*** Opening of Data listing ***
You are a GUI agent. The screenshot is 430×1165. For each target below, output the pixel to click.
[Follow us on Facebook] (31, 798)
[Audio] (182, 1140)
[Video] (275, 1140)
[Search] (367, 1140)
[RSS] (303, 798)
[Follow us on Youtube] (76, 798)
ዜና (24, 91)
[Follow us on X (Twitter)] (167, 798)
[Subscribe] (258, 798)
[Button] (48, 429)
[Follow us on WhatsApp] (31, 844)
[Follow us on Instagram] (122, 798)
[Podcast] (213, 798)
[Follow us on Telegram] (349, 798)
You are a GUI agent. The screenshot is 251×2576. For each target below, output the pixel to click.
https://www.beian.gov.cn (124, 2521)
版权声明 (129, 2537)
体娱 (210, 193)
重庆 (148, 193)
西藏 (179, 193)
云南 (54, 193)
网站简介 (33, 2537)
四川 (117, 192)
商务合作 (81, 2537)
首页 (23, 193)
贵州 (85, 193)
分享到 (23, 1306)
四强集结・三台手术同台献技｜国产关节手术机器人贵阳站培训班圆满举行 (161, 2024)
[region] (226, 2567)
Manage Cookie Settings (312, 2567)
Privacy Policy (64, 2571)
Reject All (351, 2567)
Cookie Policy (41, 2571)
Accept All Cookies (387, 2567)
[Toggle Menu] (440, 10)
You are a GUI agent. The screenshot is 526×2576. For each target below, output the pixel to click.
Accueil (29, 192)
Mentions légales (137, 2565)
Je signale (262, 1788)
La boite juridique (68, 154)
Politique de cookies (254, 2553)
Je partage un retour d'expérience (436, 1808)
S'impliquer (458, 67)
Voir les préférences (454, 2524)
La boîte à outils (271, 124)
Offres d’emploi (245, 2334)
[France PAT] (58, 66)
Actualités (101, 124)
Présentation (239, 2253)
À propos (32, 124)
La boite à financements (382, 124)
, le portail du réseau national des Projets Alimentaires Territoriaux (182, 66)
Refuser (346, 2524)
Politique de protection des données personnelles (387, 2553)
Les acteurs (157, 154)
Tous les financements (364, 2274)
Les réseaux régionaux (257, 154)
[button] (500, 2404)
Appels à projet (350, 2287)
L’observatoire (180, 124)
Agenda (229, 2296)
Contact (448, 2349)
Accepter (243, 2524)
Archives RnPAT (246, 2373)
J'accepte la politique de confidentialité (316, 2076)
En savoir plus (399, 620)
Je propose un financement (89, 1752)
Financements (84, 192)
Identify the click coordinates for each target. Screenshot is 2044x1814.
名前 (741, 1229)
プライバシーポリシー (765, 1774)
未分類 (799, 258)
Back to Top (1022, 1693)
*** Close of Data listing ***
▸ **Task requirements**
Copy out word for word each line of the listing, from the very first line down to the line containing "四川 (117, 192)", and stop after that line.

▸ **Expected answer**
You are a GUI agent. The screenshot is 430×1165. For each target below, output the pixel to click.
[Follow us on Facebook] (31, 798)
[Audio] (182, 1140)
[Video] (275, 1140)
[Search] (367, 1140)
[RSS] (303, 798)
[Follow us on Youtube] (76, 798)
ዜና (24, 91)
[Follow us on X (Twitter)] (167, 798)
[Subscribe] (258, 798)
[Button] (48, 429)
[Follow us on WhatsApp] (31, 844)
[Follow us on Instagram] (122, 798)
[Podcast] (213, 798)
[Follow us on Telegram] (349, 798)
You are a GUI agent. The screenshot is 251×2576. For each target below, output the pixel to click.
https://www.beian.gov.cn (124, 2521)
版权声明 (129, 2537)
体娱 (210, 193)
重庆 (148, 193)
西藏 (179, 193)
云南 (54, 193)
网站简介 (33, 2537)
四川 (117, 192)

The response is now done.